已经有将这些标记物共价结合至蛋白质或多肽的常规方法。例如，偶联剂诸如二醛、碳二亚胺、双马来酰亚胺、双亚氨酸酯、双重氮化联苯胺等可用于给抗体标记上上述荧光、化学发光和酶标记物。参见例如美国专利No.3,940,475(荧光测定法)和3,645,090(酶);Hunter等,Nature,144:945(1962);David等,Biochemistry,13:1014-1021(1974);Pain等,J.Immunol.Methods,40:219-230(1981);及Nygren,J.Histochem.and Cytochem.,30:407-412(1982)。本文中优选的标记物是酶，诸如辣根过氧化物酶和碱性磷酸酶。将此类标记物（包括酶）与抗体偶联对于熟悉免疫测定技术的普通技术人员来说是一种标准操作规程。参见例如O'Sullivan等,"Methods for the Preparation ofEnzyme-antibody Conjugates for Use in Enzyme Immunoassay",于Methods inEnzymology,J.J.Langone和H.Van Vunakis编,卷73(Academic Press,NewYork,New York,1981),pp.147-166。
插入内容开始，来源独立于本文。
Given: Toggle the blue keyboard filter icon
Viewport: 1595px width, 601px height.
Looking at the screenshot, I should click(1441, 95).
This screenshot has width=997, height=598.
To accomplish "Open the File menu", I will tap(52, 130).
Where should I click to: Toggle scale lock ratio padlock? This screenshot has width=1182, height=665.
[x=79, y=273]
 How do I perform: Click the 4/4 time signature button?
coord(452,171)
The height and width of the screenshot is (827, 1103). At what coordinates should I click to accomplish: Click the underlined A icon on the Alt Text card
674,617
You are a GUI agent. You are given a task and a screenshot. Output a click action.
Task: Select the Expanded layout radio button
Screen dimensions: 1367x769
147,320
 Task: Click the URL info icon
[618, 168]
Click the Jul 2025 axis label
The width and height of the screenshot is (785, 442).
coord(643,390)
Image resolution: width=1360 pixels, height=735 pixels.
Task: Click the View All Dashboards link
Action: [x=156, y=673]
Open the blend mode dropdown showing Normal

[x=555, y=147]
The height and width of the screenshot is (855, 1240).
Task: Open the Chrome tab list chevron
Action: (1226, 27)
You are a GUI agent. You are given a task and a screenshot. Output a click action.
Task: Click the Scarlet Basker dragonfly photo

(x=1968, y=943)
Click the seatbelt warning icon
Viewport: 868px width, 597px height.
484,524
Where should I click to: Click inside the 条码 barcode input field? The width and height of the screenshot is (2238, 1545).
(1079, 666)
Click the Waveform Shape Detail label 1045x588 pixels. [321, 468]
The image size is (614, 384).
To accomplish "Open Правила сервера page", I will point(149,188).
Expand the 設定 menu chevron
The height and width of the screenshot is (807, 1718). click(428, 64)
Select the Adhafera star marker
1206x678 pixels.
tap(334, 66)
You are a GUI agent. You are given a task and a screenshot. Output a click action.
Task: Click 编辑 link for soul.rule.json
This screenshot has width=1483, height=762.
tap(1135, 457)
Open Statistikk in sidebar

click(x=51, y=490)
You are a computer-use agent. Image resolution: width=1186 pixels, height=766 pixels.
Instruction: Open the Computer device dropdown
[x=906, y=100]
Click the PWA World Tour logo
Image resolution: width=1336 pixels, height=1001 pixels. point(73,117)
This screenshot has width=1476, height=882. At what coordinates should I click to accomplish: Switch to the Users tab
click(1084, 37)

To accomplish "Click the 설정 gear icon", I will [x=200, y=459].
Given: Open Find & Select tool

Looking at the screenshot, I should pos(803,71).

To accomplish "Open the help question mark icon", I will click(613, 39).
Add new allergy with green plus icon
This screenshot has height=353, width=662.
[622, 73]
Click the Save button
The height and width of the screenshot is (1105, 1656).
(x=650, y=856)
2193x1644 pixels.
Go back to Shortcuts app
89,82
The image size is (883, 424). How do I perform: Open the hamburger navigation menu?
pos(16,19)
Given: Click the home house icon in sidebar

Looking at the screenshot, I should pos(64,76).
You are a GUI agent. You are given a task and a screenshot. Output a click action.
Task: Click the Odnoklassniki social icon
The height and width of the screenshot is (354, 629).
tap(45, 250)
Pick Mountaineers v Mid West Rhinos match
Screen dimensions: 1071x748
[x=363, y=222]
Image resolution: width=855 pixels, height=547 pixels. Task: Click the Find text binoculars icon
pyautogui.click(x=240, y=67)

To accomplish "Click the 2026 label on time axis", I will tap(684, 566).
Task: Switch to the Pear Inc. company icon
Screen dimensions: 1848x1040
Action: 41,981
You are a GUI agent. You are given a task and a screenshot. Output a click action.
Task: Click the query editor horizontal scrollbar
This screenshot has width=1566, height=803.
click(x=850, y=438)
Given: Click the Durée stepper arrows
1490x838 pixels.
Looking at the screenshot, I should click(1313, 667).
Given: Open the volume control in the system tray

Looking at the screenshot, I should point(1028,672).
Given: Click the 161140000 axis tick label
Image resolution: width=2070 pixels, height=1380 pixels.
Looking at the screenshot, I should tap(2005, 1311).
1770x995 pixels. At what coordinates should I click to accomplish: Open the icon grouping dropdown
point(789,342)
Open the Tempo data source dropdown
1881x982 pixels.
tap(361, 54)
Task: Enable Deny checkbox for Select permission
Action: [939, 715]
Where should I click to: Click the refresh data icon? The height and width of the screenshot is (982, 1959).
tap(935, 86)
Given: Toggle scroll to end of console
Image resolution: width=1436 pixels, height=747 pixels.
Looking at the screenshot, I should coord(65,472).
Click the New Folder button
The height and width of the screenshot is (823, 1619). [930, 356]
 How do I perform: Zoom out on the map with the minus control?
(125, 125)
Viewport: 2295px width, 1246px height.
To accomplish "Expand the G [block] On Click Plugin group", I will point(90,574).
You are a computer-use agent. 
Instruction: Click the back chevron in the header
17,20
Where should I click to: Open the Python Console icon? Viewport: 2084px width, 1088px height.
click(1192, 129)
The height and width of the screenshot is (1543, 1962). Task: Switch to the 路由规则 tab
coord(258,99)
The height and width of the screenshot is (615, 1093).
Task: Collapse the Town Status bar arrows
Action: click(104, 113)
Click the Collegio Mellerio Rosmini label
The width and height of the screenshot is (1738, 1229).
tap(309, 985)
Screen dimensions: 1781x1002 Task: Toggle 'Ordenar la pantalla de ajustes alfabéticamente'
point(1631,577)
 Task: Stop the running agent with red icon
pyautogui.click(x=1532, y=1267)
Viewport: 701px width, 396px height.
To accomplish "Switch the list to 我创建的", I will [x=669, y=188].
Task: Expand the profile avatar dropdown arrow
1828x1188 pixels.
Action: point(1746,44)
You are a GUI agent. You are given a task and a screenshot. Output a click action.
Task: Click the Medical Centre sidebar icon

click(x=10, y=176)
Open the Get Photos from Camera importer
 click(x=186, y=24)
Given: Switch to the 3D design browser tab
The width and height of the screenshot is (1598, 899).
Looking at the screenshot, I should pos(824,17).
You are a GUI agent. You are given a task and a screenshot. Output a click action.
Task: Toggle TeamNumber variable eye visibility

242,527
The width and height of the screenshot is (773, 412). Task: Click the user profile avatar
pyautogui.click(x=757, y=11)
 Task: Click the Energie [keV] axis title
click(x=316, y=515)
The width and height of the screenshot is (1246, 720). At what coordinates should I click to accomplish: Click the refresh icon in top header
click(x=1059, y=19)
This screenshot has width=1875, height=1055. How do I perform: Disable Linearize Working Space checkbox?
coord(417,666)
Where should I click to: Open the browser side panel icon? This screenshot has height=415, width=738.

某些测定法需要试剂的固定化。固定化能够将抗Bv8抗体与仍然在溶液中游离的任何Bv8分开。为此，或是通过吸附至不溶于水的基质或表面(Bennich等,US 3,720,760)、通过共价偶联（例如利用戊二醛交联）在测定法规程前使抗Bv8抗体或Bv8类似物不溶解，或是例如通过免疫沉淀，在测定法规程之后使抗Bv8抗体或Bv8类似物不溶解。

可以利用免疫组织化学和染色方案来检查样品中的蛋白质表达。组织切片的免疫组织化学染色已经证明是一种评估或检测样品中蛋白质存在的可靠方法。免疫组织化学（“IHC”）技术利用抗体来探查和显现原位细胞抗原，通常通过显色或者荧光方法。对于样品制备，可以使用来自哺乳动物（典型的是人患者）的组织或细胞样品。可以通过本领域已知的多种规程来获得样品，包括但不限于手术切除、抽吸或活检。组织可以是新鲜的或冷冻的。在一个实施方案中，样品是固定和包埋在石蜡或类似物中的。可以通过常规方法来固定（即保存）组织样品。本领域普通技术人员将领会，固定剂的选择由样品是用于组织学染色还是其它分析的目的来决定。本领域普通技术人员还将领会，固定时长取决于组织样品的大小和所使用的固定剂。

IHC可以与别的技术诸如形态学染色和/或荧光原位杂交一起实施。现有两种常用的IHC方法：直接和间接测定法。根据第一种测定法，直接测定抗体与靶抗原（例如Bv8）的结合。这种直接测定法使用经过标记的试剂，诸如荧光标签或酶标记的第一抗体(primary antibody)，其不需要进一步的抗体相互作用就能显现。在一种典型的间接测定法中，未偶联的第一抗体结合至抗原，然后经过标记的第二抗体(secondary antibody)结合至第一抗体。若第二抗体偶联有酶标记物，则添加显色底物或荧光底物以提供抗原的显现。因为数个第二抗体可以与第一抗体上的不同表位反应，所以发生信号放大。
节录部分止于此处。